The world’s first cat cafe, Cats’ Garden, was opened to the public in Taipei, Taiwan, in 1998.
The concept soon gained international attention and blossomed in Japan, where a dense population in urban areas huddles in the small living space of apartments that ban pets.
Such cat-themed cafes became particularly popular among young workers who were too wrecked and broke to afford fluffy comfort.
For similar reasons, these themed cafes have been a huge success in China since their first opening earlier this decade. Search “cat-theme cafes” on Dianping, China’s online equivalent to the Yellow Pages, and thirty-six different cafes in the locality pop up on screen.

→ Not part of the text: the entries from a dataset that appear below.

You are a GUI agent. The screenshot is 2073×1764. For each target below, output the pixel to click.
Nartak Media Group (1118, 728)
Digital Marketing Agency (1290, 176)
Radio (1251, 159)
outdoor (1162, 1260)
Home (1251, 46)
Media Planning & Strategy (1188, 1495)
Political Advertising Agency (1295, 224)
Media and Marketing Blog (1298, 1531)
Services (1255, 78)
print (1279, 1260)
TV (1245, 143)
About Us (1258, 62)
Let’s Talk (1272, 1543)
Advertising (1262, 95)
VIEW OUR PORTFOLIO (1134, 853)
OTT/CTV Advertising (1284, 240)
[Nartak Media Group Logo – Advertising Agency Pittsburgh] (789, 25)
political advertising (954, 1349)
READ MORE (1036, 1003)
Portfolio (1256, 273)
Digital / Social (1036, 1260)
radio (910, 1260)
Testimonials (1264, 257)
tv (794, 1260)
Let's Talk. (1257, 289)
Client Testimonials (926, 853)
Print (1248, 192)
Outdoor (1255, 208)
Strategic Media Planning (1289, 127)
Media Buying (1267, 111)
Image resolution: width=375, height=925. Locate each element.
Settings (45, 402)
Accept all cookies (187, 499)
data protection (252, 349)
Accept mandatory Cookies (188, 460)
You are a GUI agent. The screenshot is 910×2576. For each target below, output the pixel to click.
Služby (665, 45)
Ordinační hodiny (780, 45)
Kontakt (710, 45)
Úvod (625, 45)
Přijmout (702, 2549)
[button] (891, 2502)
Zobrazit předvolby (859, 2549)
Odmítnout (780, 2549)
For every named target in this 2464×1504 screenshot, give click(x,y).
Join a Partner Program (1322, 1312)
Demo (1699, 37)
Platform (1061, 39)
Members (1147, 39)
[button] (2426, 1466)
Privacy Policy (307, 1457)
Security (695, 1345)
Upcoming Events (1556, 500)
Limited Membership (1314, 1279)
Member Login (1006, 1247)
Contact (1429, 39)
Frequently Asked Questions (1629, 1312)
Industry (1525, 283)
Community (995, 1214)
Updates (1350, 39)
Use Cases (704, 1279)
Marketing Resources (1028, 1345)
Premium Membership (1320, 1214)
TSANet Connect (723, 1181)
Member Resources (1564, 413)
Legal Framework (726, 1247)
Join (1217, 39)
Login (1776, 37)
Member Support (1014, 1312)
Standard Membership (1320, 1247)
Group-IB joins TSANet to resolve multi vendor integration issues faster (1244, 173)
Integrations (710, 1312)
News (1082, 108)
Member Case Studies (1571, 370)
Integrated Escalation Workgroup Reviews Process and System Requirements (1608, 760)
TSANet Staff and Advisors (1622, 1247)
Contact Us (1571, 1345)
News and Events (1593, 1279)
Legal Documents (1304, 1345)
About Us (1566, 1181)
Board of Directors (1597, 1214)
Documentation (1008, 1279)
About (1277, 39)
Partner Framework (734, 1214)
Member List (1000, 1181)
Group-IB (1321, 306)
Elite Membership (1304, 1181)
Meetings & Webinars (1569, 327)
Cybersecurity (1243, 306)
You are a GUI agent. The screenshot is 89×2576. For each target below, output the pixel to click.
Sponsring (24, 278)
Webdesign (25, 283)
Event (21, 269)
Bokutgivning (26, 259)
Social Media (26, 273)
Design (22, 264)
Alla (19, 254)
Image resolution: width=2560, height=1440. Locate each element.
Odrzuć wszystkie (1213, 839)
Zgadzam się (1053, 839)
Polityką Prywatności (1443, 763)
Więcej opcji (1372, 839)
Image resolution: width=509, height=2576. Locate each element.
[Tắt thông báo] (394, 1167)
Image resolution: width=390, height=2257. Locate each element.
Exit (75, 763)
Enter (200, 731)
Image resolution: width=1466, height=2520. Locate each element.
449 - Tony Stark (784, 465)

Like many cat lovers, The Nanjinger visited one of the top-ranked cat cafes on the 30th floor of the Xinbai Department Store in Xinjiekou, and learned that cafe patrons, mostly women, pay more for their coffee as a cover charge. A glass of insipid latte, for instance, is ¥40.
While we waited for the transaction on Alipay, a twenty-something service woman, dressed in a French maid’s outfit, required us (in a voice of a five-year-old) to put out our hands so she could squeeze sanitizer on us.
The cafe is contrary to commodious for four American shorthair, three English shorthair, three Scottish folds, a Garfield, and three 4-month-old, kittens.
While the little ones, as yet unneutured, are still curious and engaged with their surroundings, their aunts and uncles are generally too chafed to respond. The older cats, being too lazy to run, are taken by the waist to the perfumed breasts of their visitors, who do not let go until they find the perfect angle for a selfie that captures their heart-shaped face next to the eye-rolling creature, deprived of its arrogant trait as a cat.
If adults visitors are plain morons, children are downright rankling.
While The Nanjinger was present, a girl trailed a kitten along the table back and forth and shook old cats out of their slumbers, making made them go berserk.
“To be on the level with you, these cats buy me some peace and quiet”, said a mother who sat in a far off corner, minding her own business. When asked why she did not let her daughter have her own pet, the woman took a second before taking her eyes off her phone and looking me in the eye.
“Like cleaning up after her isn’t enough work for me? Look at her; I’d be damned if she didn’t torture the poor animal to death a week later. Why should I spend a few thousand yuan to have a corpse to clean out?”